Published julio 03, 2018 by

Parásitos (II)

Hace algún tiempo escribí un capítulo sobre cierto tipo de parásitos, donde prometí seguir escribiendo sobre esta clase de especímen. Lo prometido es deuda y aquí traigo una nueva reseña de rabiosa actualidad.

Leí hace poquito un artículo bastante interesante y con cierto tino sobre periodismo en el cine. Aquellas viejas historias de periodistas sin escrúpulos para quienes todo valía. No sé si vieron a Cary Grant y a Rosalind Russell en la desternillante comedia de Howard Hawks His Girl Friday, traducida al español como Luna Nueva (aún hoy sigo sin entender el porqué de las fallidas, y en ocasiones ridículas, traducciones al español de los títulos de los metrajes foráneos). La estrella periodística Hildy Johnson (Russell) entra por las puertas del editor del periódico Walter Burns (Grant) para anunciarle que va a dejar el periodismo con el fin de casarse y fundar una familia. Desde ese mismo momento el espectador sospecha ya que el editor y ex-marido de Hildy ni está dispuesto a aceptarlo ni lo permitirá de ninguna de las maneras. Así que se sirve de toda clase de tretas, chanzas y embrollos para retenerla en el periódico y hacer que vuelva con él. En los años 70 Billy Wilder haría una versión menos hilarante pero igual de afilada (The front pagePrimera plana—), donde Billy y asesores guionistas deciden transmutar de sexo en el guión a Hildy Johnson y será pues un reconocido reportero (interpreta Jack Lemon) que está a punto de contraer matrimonio y decide abandonar su trabajo, así se lo transmite a su redactor. Por lo que el maquiavélico Burns (Walter Matthau) hará lo imposible por impedir su boda y que deje el periódico.

→ **Tarea**
Por favor, transcribe literalmente del texto sobre el periodismo en el cine el fragmento que va desde «Hace algún tiempo» hasta «de rabiosa actualidad.».

→ **Datos registrados**

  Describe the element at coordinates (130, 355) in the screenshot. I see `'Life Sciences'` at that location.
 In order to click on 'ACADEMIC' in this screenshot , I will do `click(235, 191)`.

→ **Solución**
Hace algún tiempo escribí un capítulo sobre cierto tipo de parásitos, donde prometí seguir escribiendo sobre esta clase de especímen. Lo prometido es deuda y aquí traigo una nueva reseña de rabiosa actualidad.